Step 2: Run Algorithms on the Data with the Batch Algorithm Processor (BAP)
The BAP can take in the HDF5 files output from the UFC, .dat files from CWRU, and vitals.mat files from Doug Lake. It runs a set of Algorithms on the data and returns a Results file as well as a log file. Clinical events are stored as "tagged" events, telling you the time of the event while also allowing for storage of some information about the event (such as the nadir of a desat). Some continuous results are also stored in the results file, such as the continuous apnea probability. Finally, the QRS detection results are stored in the results file as well.
The BAP is a compiled Matlab script. The reason this is in Matlab is because a some of the core algorithms of key importance for the PreVent study (namely Apnea and Periodic Breathing) were originally developed in Matlab. Plus that was the language most of the PreVent team was most comfortable with and most of the legacy code was written in.
Step 3: Merge Results by Infant
All of the processing so far for PreVent has split the data by day. This is great for processing, but makes it hard to manage for doing summary statistics, and is generally just klunky and unnecessary once the file sizes are as small as they are. We want to merge the results files together so that every infant has a single file for all of their result data. This is what Merge Tags does.
MergeTags grabs the tags from all the selected results.mat files (you can select whichever files you want using the GUI - I recommend merging all the results files so there is one merged results file per infant) and appends them all into a single struct. The struct is organized so there is a single matrix for each algorithm. You now no longer have to loop through every single results file for an infant to get all of their events in one place! These matrices are all stored in a struct. You can think of this struct as the matlab equivalent of an excel "book" that contains a bunch of sheets. One sheet (in Matlab, a matrix) contains all the bradycardia events, another sheet (again, a matrix) contains all the desat events, etc.
This merged file is a .mat file and bears the name of the first file in the folder with resultsmerged.mat at the end. The continuous data and qrs detection results are not included in the resultsmerged file.
Merge Tags is the simplest GUI of all time - it contains two buttons. You can learn all about how to use those two buttons here.

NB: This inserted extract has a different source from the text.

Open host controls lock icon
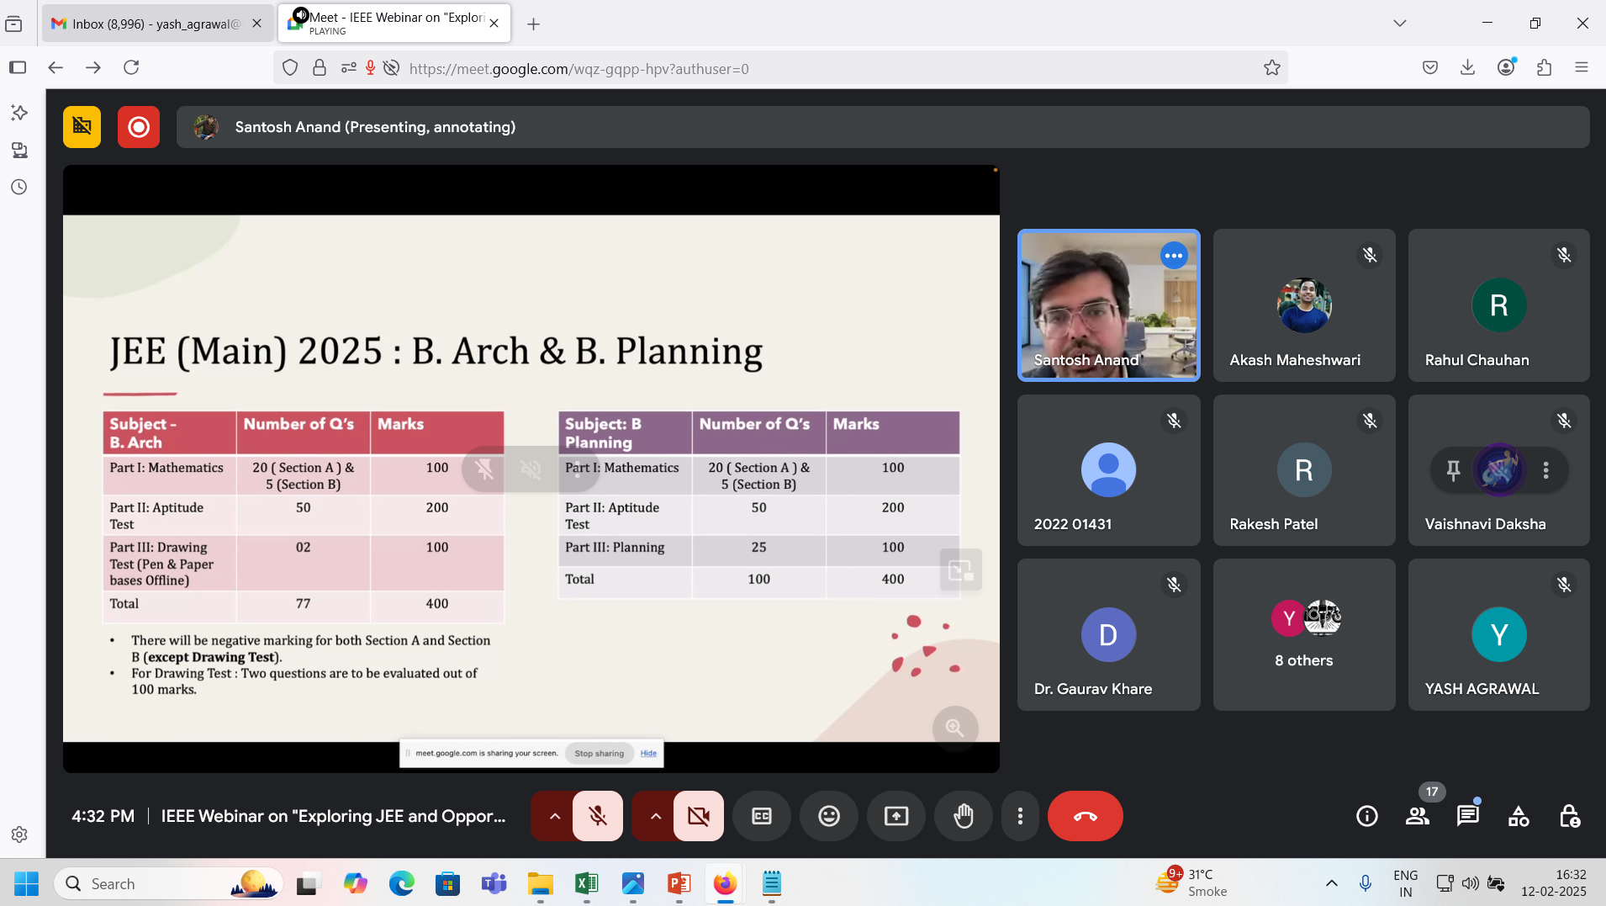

Step 4: Look the Data and Algorithm Results in the HDF5 Viewer
The viewer is a compiled matlab script that allows you to look at the data in your hdf5 file alongside the results of the algorithms run on the hdf5 file. You can zoom, scroll, jump to tagged events, and create custom tags with an interactive interface. For a video tutorial on how all the features of this viewer work, check out the videos page here for a tour of the software! The viewer contains all of the algorithm code that the BAP does, so you can run algorithms directly from the viewer if you would like to.